**Assignment**
Retype every record below exactly as it is written.

**Supplied information**
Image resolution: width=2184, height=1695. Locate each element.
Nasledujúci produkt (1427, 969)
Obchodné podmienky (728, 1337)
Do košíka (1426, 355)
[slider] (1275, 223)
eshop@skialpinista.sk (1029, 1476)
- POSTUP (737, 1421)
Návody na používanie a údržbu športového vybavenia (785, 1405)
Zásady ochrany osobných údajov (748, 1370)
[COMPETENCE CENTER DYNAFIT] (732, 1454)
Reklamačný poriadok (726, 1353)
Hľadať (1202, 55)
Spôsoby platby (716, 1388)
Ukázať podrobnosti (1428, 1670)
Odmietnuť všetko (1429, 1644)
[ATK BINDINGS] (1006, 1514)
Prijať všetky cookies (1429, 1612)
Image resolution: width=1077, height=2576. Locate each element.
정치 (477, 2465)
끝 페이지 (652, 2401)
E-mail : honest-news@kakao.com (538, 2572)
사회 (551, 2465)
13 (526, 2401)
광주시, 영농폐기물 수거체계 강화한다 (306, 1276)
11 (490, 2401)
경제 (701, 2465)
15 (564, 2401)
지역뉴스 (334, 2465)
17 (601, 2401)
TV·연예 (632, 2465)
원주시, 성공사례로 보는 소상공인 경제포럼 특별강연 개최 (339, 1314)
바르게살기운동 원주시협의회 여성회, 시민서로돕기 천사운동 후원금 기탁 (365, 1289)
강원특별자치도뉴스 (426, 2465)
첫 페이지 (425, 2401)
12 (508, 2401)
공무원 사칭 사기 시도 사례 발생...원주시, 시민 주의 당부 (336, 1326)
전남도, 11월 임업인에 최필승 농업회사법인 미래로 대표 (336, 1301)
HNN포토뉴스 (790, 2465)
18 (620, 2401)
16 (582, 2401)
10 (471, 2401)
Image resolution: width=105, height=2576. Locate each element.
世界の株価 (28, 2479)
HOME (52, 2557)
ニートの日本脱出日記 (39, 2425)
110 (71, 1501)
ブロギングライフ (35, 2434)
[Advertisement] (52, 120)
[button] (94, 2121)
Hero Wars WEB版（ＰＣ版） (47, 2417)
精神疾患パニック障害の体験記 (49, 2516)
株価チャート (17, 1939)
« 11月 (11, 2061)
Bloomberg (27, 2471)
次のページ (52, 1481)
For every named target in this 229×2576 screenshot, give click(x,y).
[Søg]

**Answer**
Image resolution: width=2184, height=1695. Locate each element.
Nasledujúci produkt (1427, 969)
Obchodné podmienky (728, 1337)
Do košíka (1426, 355)
[slider] (1275, 223)
eshop@skialpinista.sk (1029, 1476)
- POSTUP (737, 1421)
Návody na používanie a údržbu športového vybavenia (785, 1405)
Zásady ochrany osobných údajov (748, 1370)
[COMPETENCE CENTER DYNAFIT] (732, 1454)
Reklamačný poriadok (726, 1353)
Hľadať (1202, 55)
Spôsoby platby (716, 1388)
Ukázať podrobnosti (1428, 1670)
Odmietnuť všetko (1429, 1644)
[ATK BINDINGS] (1006, 1514)
Prijať všetky cookies (1429, 1612)
Image resolution: width=1077, height=2576. Locate each element.
정치 (477, 2465)
끝 페이지 (652, 2401)
E-mail : honest-news@kakao.com (538, 2572)
사회 (551, 2465)
13 (526, 2401)
광주시, 영농폐기물 수거체계 강화한다 (306, 1276)
11 (490, 2401)
경제 (701, 2465)
15 (564, 2401)
지역뉴스 (334, 2465)
17 (601, 2401)
TV·연예 (632, 2465)
원주시, 성공사례로 보는 소상공인 경제포럼 특별강연 개최 (339, 1314)
바르게살기운동 원주시협의회 여성회, 시민서로돕기 천사운동 후원금 기탁 (365, 1289)
강원특별자치도뉴스 (426, 2465)
첫 페이지 (425, 2401)
12 (508, 2401)
공무원 사칭 사기 시도 사례 발생...원주시, 시민 주의 당부 (336, 1326)
전남도, 11월 임업인에 최필승 농업회사법인 미래로 대표 (336, 1301)
HNN포토뉴스 (790, 2465)
18 (620, 2401)
16 (582, 2401)
10 (471, 2401)
Image resolution: width=105, height=2576. Locate each element.
世界の株価 (28, 2479)
HOME (52, 2557)
ニートの日本脱出日記 (39, 2425)
110 (71, 1501)
ブロギングライフ (35, 2434)
[Advertisement] (52, 120)
[button] (94, 2121)
Hero Wars WEB版（ＰＣ版） (47, 2417)
精神疾患パニック障害の体験記 (49, 2516)
株価チャート (17, 1939)
« 11月 (11, 2061)
Bloomberg (27, 2471)
次のページ (52, 1481)
For every named target in this 229×2576 screenshot, give click(x,y).
[Søg]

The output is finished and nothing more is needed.